LASIK enhancement is procedure intended to follow up your original operation. It may be needed if the initial LASIK procedure doesn’t achieve the results you’re expecting or a complication occurs. In the majority of cases patients report that good results are achieved after just one LASIK procedure however, in some cases an enhancement treatment may be required to help achieve better vision as not everyone can get twenty-twenty vision after just one treatment. LASIK can successfully treat high degrees of near or farsightedness and astigmatism but research has shown the best candidates for treatment are younger people who have only a mild degree of nearsightedness or astigmatism. Although many people who have undergone LASIK report that they see better than they did with glasses or contact lenses, a small percentage of people report that their vision hasn’t improved to the extent they were expecting. After your initial procedure your surgeon will ask you to monitor your vision for a few weeks. Immediately following the treatment you may experience blurred or hazed vision but this should fade quickly. If you still experience blurred vision for a few months after surgery then a LASIK enhancement may be required.

The Procedure

The LASIK enhancement is almost identical to the normal LASIK procedure, with one key difference. Instead of using a microkeratome or laser to create a flap in the cornea, your surgeon will perform the enhancement by using specialised tools.
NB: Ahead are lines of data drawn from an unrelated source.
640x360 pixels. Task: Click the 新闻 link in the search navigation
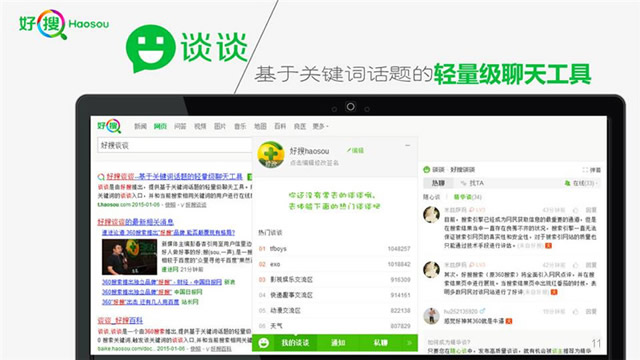coord(140,127)
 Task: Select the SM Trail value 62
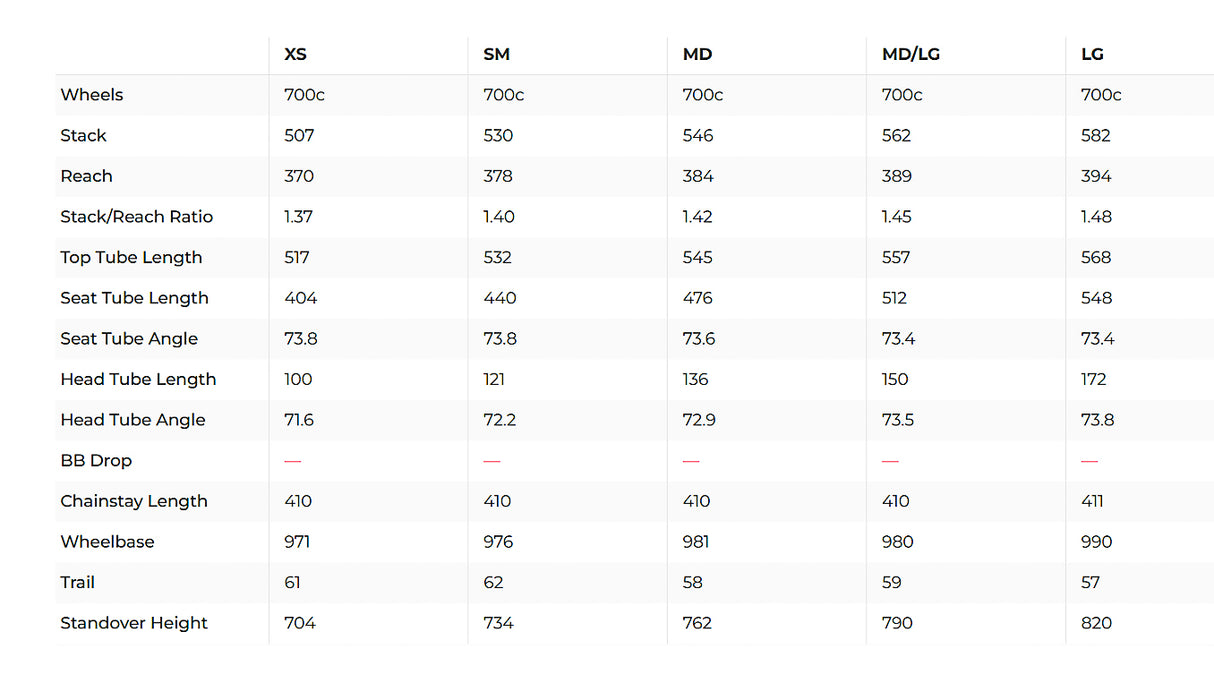coord(493,582)
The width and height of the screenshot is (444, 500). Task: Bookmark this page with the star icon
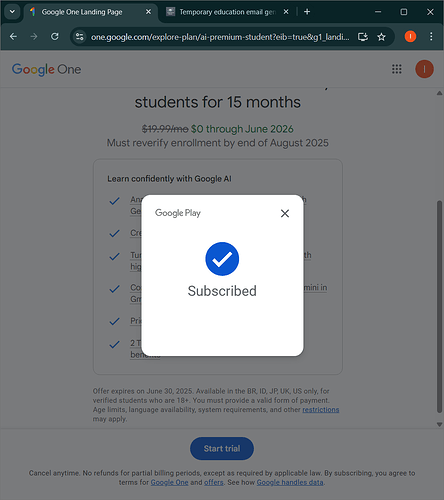(x=381, y=37)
These are used to lift the flap which was made on your eye during the first LASIK procedure. This is normally painless and the entire procedure can be completed in under two minutes. Once the flap is pulled back your surgeon will then use an excimer laser to reshape your cornea. In most cases only minimal reshaping is needed and the treatment takes only a few seconds to complete.

The Risks

Although the majority of eye surgery is performed safely, as with all surgical procedures there are some risks involved in LASIK enhancements. The potential complications are the same as the initial LASIK procedure. There is a risk of corneal complications when the flap on the front of your eye is folded back during the procedure. This can include swelling, excessive tearing and infections. The outer tissue layer of the cornea is also in danger of growing in an abnormal way. If the amount of tissue removed was too small then the clarity of vision experienced might not be as good as your expectations, this is known as under correction. Those who are nearsighted are also at an increased risk of under correction. In order to fix this type of problem, another surgical procedure may be required. Similarly, if too much tissue is removed then your vision can become over-corrected although this is much more difficult to fix than under correction. If an uneven amount of tissue is removed from the eye then it may lead to astigmatism. This happens when your eye moves too much during surgery and will require further surgery to correct.